Your goal: Extract every line of the records below, word for word and without any changes.

[Data items]
━━━━━━━━━━━━━━━━

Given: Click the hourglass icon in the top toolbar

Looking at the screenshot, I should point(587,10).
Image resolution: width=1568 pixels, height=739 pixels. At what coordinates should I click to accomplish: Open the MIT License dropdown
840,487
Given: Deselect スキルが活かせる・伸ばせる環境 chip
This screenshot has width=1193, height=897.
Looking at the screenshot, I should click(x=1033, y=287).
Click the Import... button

━━━━━━━━━━━━━━━━

Result below:
Given: Click the hourglass icon in the top toolbar

Looking at the screenshot, I should point(587,10).
Image resolution: width=1568 pixels, height=739 pixels. At what coordinates should I click to accomplish: Open the MIT License dropdown
840,487
Given: Deselect スキルが活かせる・伸ばせる環境 chip
This screenshot has width=1193, height=897.
Looking at the screenshot, I should click(x=1033, y=287).
Click the Import... button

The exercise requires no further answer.